Items from a dataset:
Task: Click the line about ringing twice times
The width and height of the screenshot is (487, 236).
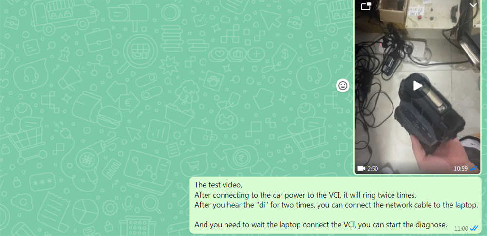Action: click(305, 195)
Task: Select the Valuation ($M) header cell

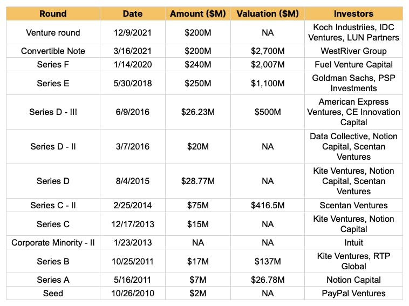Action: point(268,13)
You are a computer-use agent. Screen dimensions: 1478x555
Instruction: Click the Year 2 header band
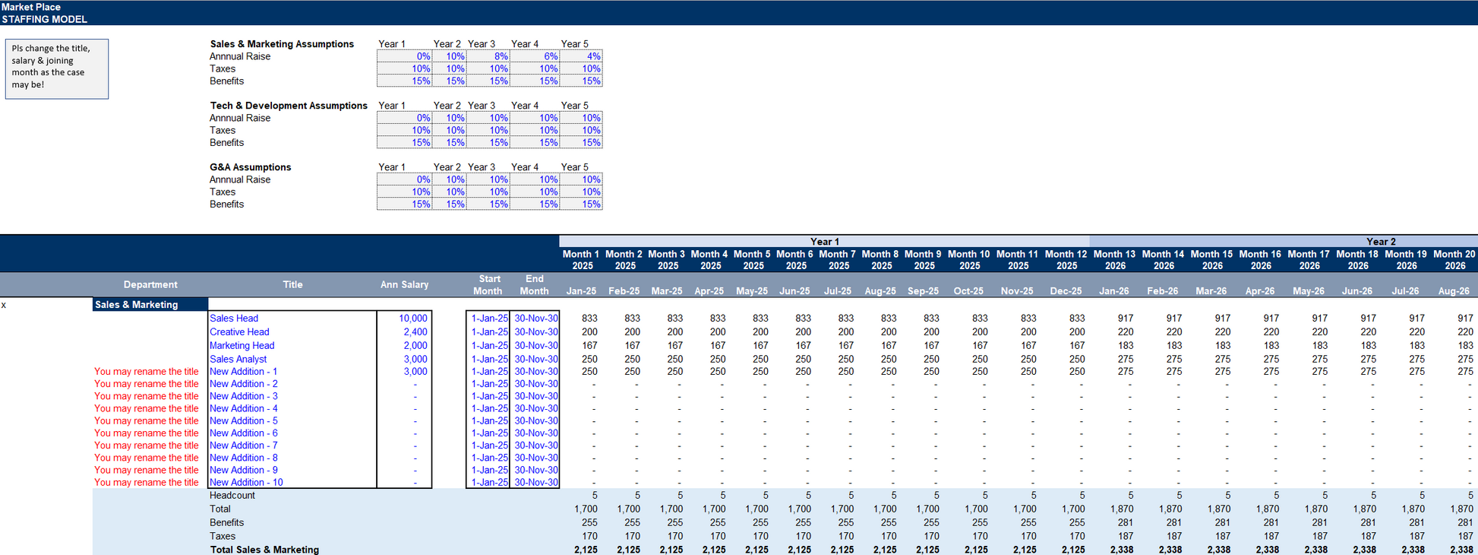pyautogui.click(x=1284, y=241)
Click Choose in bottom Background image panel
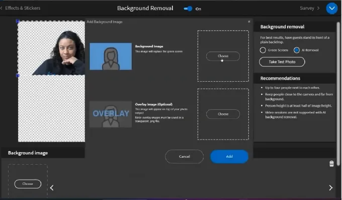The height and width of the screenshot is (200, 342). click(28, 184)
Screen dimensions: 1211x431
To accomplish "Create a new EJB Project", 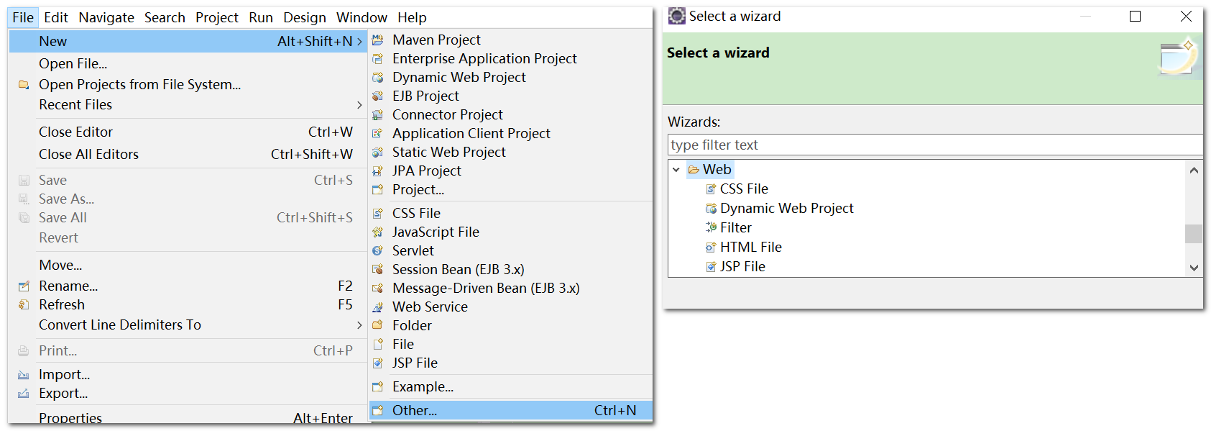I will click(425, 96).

__EXERCISE AIM__.
Which lines of the data above contain the string "dimensions"? Copy each of them.

__ANSWER SPACE__.
You are a computer-use agent. Screen dimensions: 1478x555
Screen dimensions: 1211x431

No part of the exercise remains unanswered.